-- Supplied material follows --

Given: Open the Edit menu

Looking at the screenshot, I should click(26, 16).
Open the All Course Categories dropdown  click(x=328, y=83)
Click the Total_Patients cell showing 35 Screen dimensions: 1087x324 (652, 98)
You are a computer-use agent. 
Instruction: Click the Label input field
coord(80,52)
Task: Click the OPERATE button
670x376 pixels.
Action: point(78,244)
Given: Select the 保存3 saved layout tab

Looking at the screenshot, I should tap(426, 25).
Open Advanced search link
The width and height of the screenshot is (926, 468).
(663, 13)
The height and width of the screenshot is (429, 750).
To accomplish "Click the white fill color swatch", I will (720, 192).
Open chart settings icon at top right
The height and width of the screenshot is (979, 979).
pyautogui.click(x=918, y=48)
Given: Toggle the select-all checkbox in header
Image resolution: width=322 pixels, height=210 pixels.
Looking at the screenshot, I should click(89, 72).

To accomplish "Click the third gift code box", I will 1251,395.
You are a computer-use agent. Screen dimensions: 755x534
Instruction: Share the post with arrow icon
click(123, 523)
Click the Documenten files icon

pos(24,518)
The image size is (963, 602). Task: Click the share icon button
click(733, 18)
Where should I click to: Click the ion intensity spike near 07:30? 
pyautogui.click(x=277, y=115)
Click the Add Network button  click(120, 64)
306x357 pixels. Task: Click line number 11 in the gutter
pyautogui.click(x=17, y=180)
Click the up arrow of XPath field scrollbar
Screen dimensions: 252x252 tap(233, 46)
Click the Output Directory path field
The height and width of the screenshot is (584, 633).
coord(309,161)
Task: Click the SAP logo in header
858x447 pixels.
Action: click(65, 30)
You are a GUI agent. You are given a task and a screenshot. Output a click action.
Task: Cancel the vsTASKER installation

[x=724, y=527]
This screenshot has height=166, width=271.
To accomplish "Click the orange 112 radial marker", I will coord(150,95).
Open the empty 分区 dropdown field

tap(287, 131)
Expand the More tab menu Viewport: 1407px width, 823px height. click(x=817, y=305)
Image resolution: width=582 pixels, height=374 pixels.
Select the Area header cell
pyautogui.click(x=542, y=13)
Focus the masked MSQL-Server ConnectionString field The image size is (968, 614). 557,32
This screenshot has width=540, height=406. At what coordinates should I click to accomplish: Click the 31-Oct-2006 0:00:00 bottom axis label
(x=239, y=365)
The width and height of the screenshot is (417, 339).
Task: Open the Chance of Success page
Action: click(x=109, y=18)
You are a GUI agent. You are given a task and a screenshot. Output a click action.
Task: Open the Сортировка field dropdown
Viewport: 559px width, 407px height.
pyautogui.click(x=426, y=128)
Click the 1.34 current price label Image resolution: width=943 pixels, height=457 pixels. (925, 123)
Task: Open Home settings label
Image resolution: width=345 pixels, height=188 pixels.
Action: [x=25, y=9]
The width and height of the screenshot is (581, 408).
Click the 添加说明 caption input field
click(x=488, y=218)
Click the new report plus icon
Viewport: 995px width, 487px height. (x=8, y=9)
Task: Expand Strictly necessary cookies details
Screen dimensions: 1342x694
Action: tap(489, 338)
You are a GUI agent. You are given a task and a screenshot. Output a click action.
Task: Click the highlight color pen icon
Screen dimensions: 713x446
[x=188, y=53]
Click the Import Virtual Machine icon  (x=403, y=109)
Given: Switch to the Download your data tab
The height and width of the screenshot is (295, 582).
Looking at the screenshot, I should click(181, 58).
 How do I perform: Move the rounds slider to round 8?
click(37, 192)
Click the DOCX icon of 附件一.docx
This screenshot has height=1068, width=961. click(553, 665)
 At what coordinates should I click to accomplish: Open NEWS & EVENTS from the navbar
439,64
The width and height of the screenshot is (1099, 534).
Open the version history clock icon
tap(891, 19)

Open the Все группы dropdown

-- Supplied material concluded --

Exercise requirements -
Among the lines above, which contain the word "settings"? Copy every one.

Response below -
Open chart settings icon at top right
Task: Open Home settings label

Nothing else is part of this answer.